China’s stock and currency market turmoil is once again sending financial shockwaves around the world. Equities slumped throughout Asia, in Europe and the US following Chinese share price plunges that prompted a second trading suspension this week. Indicating the widespread concerns, George Osborne, the UK chancellor, named China as part of a “dangerous cocktail of new threats” to global prosperity.
The angst radiating from the world’s second-largest economy is in some ways an echo of last summer’s rout. Investors worried then that a stock market slump and a devaluation of the renminbi betrayed deeper faultlines in the Chinese economy than were apparent to outsiders. The same is true today. Massive net capital outflows, which hit a record of $221bn in the third quarter of last year, appear likely to have accelerated in the fourth quarter. The rush by Chinese companies and individuals to take their money overseas is depressing both domestic stock prices and the renminbi.

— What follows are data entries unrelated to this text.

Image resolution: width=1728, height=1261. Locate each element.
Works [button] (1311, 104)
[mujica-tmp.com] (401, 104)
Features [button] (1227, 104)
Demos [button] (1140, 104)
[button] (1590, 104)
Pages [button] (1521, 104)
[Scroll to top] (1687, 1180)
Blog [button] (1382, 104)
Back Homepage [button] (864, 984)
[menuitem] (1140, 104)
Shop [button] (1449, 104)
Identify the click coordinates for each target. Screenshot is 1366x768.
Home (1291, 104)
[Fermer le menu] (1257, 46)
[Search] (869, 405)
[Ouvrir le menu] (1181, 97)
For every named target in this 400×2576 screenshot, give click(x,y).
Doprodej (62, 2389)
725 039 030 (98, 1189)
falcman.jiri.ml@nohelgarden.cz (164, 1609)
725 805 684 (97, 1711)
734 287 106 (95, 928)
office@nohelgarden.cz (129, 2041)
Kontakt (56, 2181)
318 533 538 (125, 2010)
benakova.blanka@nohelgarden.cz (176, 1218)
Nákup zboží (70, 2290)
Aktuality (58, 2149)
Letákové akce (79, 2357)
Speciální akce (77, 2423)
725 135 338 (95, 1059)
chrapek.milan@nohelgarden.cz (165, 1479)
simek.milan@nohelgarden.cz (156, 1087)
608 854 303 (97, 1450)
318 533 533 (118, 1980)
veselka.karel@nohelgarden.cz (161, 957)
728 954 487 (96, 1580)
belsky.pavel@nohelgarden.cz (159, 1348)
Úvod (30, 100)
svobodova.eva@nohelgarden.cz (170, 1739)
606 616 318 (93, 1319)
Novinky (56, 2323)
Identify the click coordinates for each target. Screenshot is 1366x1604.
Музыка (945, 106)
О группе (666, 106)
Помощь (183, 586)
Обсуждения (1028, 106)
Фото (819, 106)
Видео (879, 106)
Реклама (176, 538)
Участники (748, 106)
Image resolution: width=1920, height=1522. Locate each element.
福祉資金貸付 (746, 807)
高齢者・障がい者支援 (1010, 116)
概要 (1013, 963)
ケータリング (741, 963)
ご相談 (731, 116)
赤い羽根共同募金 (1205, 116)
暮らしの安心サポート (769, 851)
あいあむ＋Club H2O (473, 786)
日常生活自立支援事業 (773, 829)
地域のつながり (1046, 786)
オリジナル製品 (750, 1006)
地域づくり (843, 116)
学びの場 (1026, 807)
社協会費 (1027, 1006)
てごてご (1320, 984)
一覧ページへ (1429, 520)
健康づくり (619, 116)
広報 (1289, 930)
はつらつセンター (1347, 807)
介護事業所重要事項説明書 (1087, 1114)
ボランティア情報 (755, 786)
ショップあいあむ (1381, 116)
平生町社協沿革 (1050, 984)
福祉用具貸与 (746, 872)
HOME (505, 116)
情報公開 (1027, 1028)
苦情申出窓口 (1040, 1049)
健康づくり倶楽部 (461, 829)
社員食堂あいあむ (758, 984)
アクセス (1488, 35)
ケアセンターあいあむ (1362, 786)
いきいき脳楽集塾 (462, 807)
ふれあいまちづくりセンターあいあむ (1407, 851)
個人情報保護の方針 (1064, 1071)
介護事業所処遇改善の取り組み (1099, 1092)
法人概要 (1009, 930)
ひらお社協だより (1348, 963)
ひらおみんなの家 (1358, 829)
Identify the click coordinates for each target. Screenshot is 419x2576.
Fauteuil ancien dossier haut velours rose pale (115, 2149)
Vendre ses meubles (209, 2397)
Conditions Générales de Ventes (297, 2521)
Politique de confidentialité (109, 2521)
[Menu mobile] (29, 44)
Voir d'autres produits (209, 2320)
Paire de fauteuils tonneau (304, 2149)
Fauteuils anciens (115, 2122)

Some observers attribute the currency’s slide to a four-year low against the US dollar yesterday as motivated by an intent in Beijing to pursue competitive devaluations on behalf of its struggling exporters. However, it seems unlikely that the People’s Bank of China, the central bank, is intentionally stoking a “currency war”. Last month alone, it sold some $113bn of its foreign exchange reserves to stabilise its depreciating currency, according to estimates by Capital Economics, a research firm.